American Methodist minister (1860–1932)

Samuel Chadwick (1860–1932) was a Wesleyan Methodist minister. He served as President of the Wesleyan Methodist Conference, 1918–1919.

==Early life==
Samuel Chadwick was born in Burnley, Lancashire in the industrialised north of England into a devout Methodist family. His father worked in a cotton mill and, at the age of 8, Samuel joined him, working 12-hour shifts. At the age of 21, he became a lay pastor at nearby Stacksteads.

==Epiphany==
After a major awakening and deepening of his faith in his late twenties via a personal epiphany after which he burned all his early sermons, he moved on to larger congregations and greater popularity. After a few years preaching in Edinburgh and at a new chapel in Glasgow he was ordained in 1890 and returned to England as Superintendent of the Leeds Mission.

==Cliff College==
In 1904 Chadwick began lecturing weekly at Cliff College, a Methodist lay training centre, commuting from Leeds. In 1907, he was appointed to a faculty position as a biblical and theological tutor. Although he was doing mission work in the South Yorkshire Coalfield when the Principal of Cliff died in 1912, he immediately returned to the school and was formally appointed principal in 1913, remaining in that post for the rest of his career.

Famed outdoor evangelist Leonard Ravenhill was educated at Cliff College during Chadwick's tenure.
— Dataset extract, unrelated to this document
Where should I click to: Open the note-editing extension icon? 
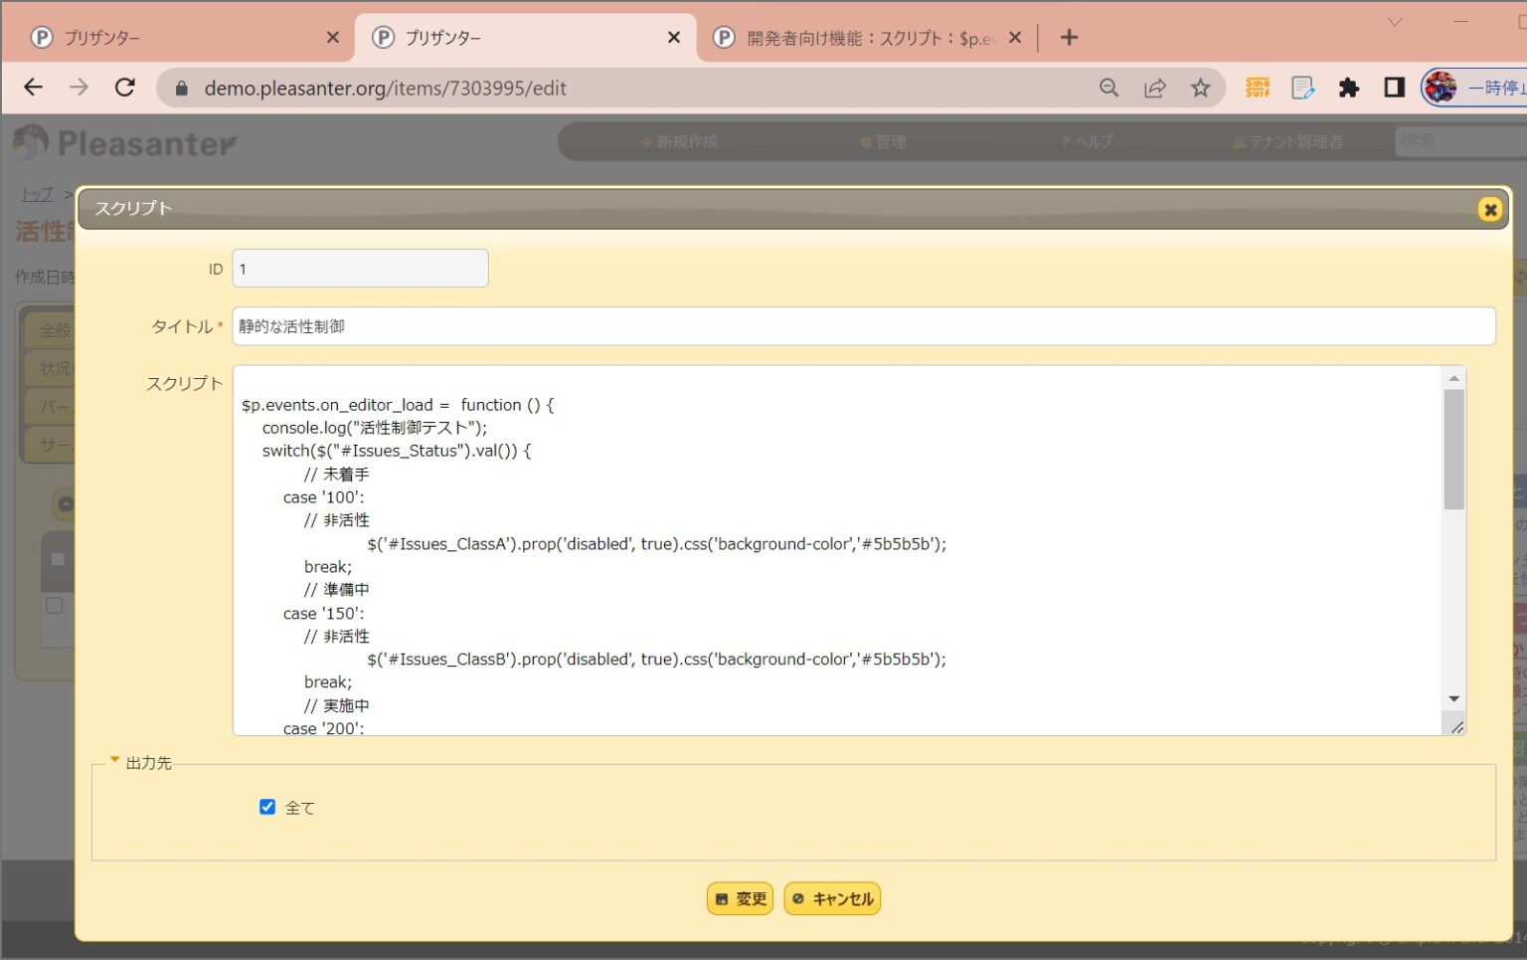point(1302,88)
At Cliff, Chadwick wrote The Way to Pentecost, which went to print as he was dying in 1932. He also wrote The Call to Christian Perfection. Chadwick's works have been reprinted often since his death, and continue to be reprinted in new editions under various titles for modern study.

The Way to Pentecost contains this popular quote:

The soul's safety is in its heat. Truth without enthusiasm, morality without emotion, ritual without soul, make for a Church without power. Destitute of the Fire of God, nothing else counts; possessing Fire, nothing else matters.

Another of his most widely published quotes is:

The one concern of the devil is to keep Christians from praying. He fears nothing from prayerless studies, prayerless work, and prayerless religion. He laughs at our toil, mocks at our wisdom, but trembles when we pray.

== Influences and theology ==
Chadwick was strongly influenced by the Arminian stance of Wesleyan Theologian William Burt Pope.

==Works==

This is not an exhaustive list. Numerous editions under various titles have appeared since Chadwick's death.

- Humanity and God (1905), 356 pages, ASIN B00089ZBA2.
- The Path of Prayer (2001), 132 pages, ISBN 0-87508-578-4.
- The Way to Pentecost (1932) 64 page e-book in PDF format, accessed 31 May 2008. Also see 170 page reprint (2001), ISBN 0-87508-579-2.
- What is Meant by Conversion (1905)

===Posthumous===
- The Gospel of the Cross (1935)
- The Call to Christian Perfection (1936) 44 page e-book in PDF format, accessed 22 October 2006.